Algérie: La vérité sur les disparus

La vérité sur les disparus

François Schlosser, Nouvel Observateur, 13 décembre 1998

Au nom de la lutte contre la barbarie islamiste, l’Algérie a été, depuis six ans, l’une des principales usines à torturer de la planète, aussi performante qu’il y a quinze ou vingt ans le Chili de Pinochet ou l’Argentine de Videla.

Respectant la susceptibilité nationale des autorités d’Alger et leurs propres intérêts commerciaux et géopolitiques, l’Europe et les Etats-Unis ont pieusement détourné le regard. Cela a facilité le travail des diplomates algériens. Familiers des procédures de l’ONU, ils ont réussi, au fil des ans, à écarter toute véritable enquête internationale.
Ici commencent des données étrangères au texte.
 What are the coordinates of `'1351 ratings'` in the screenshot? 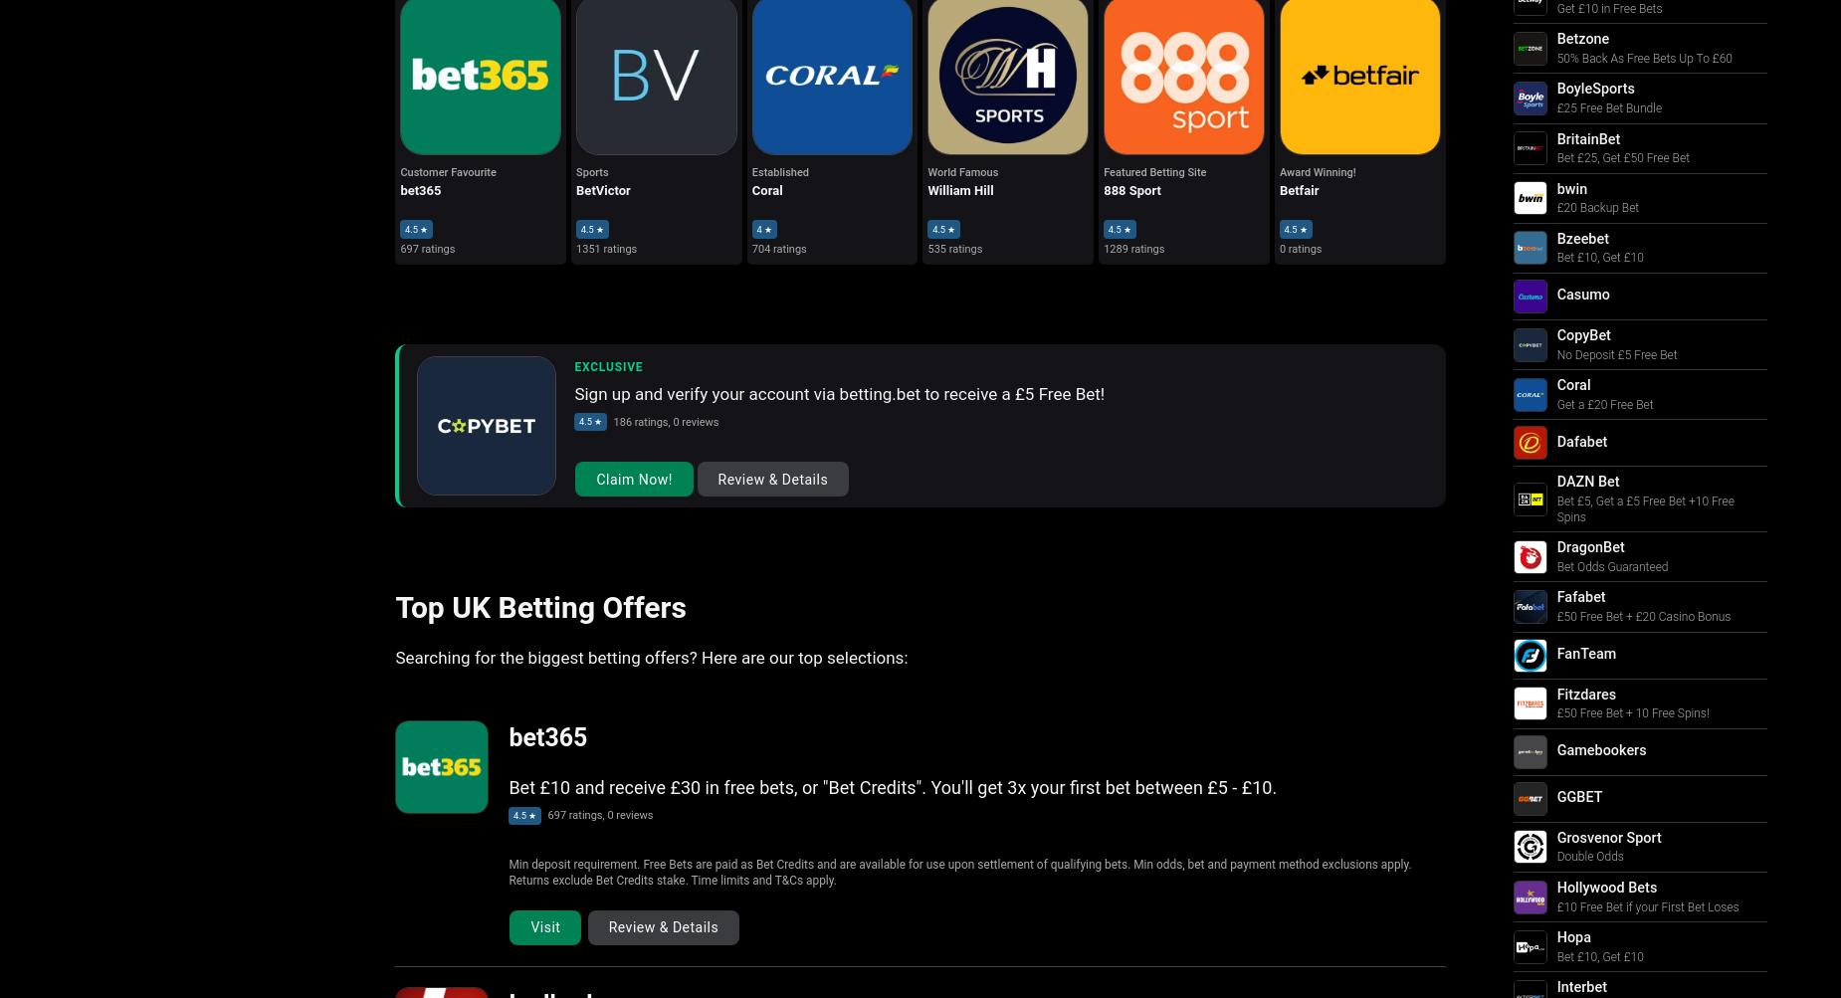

Manoeuvrant avec une grande habileté, ils ont régulièrement échappé à la condamnation des pratiques du régime par la Commission des Droits de l’Homme à Genève.

Aujourd’hui, à la faveur d’une amorce de démocratisation, la façade se lézarde parce que les langues se délient. Derrière la sauvagerie des groupes terroristes apparaît celle du pouvoir lui-même. Les enlèvements, les disparitions, les tortures et les exécutions sommaires n’étaient pas des bavures mais une politique systématique. Les cas ne se comptent pas par dizaines ni par centaines mais par milliers.

Les dossiers s’accumulent, chaque jour plus nombreux, à la Ligue algérienne pour la Défense des Droits de l’Homme et chez quelques avocats courageux. Depuis six ans, et plus particulièrement entre 1993 et 1996, des hommes et des femmes ont été enlevés, souvent en plein jour, à leur domicile sous les yeux de la famille, sur leur lieu de travail ou dans la rue.

Limités d’abord aux personnes soupçonnées d’avoir des liens avec les islamistes, les enlèvements sont devenus par la suite une pratique courante et indifférenciée. Beaucoup ont disparu dans les centres de détention illégaux, lieux de torture dont les organisations des droits de l’homme ont réussi à en localiser 14 pour la seule région d’Alger. La peur d’un deuxième enlèvement dans la même famille faisait taire les plus désespérés.

La police, la gendarmerie et l’armée algérienne ont été les grands exécutants de cette monstrueuse traque. De nouvelles disparitions ont été signalées en 1997 et en 1998.

Mais voici que les familles des victimes demandent des comptes. Elles se sont organisées en collectifs et manifestent régulièrement à Alger – et maintenant à Paris, le samedi, devant les grilles du palais du Luxembourg -, pour affirmer leur « droit à la vérité » sur le sort des disparus. Tout porte à croire qu’à l’avenir les Pinochet algériens auront des soucis à se faire lors de leurs voyages à l’étranger.